═════ Records for this task
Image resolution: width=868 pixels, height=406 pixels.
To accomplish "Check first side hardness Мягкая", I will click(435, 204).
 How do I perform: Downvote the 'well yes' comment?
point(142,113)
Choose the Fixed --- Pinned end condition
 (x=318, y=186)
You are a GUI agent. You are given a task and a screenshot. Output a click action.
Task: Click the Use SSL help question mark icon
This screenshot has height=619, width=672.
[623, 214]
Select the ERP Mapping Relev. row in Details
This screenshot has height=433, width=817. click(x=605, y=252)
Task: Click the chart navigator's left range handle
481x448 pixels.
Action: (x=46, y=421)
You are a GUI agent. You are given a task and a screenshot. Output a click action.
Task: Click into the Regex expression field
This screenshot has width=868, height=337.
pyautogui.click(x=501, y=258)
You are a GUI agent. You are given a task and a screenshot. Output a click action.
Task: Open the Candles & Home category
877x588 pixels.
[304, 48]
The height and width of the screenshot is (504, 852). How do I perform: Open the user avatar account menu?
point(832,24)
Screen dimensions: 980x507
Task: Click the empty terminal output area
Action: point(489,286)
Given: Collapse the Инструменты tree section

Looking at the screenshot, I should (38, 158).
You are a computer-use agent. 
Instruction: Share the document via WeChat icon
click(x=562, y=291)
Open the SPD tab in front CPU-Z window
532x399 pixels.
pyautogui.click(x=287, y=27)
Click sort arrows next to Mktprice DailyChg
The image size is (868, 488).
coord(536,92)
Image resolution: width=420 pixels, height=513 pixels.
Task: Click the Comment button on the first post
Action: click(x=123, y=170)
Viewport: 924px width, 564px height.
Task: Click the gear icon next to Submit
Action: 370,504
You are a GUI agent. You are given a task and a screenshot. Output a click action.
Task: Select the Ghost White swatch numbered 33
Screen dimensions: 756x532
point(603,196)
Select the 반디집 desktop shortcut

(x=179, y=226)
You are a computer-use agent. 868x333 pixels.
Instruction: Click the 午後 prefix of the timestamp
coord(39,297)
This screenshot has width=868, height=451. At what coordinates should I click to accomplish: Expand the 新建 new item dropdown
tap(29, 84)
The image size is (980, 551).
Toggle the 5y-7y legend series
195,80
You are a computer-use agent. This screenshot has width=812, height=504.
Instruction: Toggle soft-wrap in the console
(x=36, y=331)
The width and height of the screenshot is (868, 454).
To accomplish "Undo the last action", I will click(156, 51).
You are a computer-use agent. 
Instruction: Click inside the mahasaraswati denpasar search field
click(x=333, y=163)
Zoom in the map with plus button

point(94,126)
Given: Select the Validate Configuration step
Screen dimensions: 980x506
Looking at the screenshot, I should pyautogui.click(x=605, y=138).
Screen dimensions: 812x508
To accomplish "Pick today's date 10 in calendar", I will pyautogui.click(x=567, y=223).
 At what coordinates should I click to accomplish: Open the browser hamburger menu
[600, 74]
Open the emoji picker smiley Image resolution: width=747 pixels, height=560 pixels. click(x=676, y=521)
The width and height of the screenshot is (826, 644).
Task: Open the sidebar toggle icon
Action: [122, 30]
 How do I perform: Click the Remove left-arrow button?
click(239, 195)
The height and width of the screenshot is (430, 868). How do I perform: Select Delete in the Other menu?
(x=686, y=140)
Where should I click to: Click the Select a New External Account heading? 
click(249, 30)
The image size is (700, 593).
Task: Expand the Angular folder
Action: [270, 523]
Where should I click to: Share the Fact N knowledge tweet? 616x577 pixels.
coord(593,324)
══════════
* _Action item_
Gather up, from the records above, each line where the word "will" appears.

* _Solution for this task_
To accomplish "Check first side hardness Мягкая", I will click(435, 204).
To accomplish "Undo the last action", I will click(156, 51).
To accomplish "Pick today's date 10 in calendar", I will pyautogui.click(x=567, y=223).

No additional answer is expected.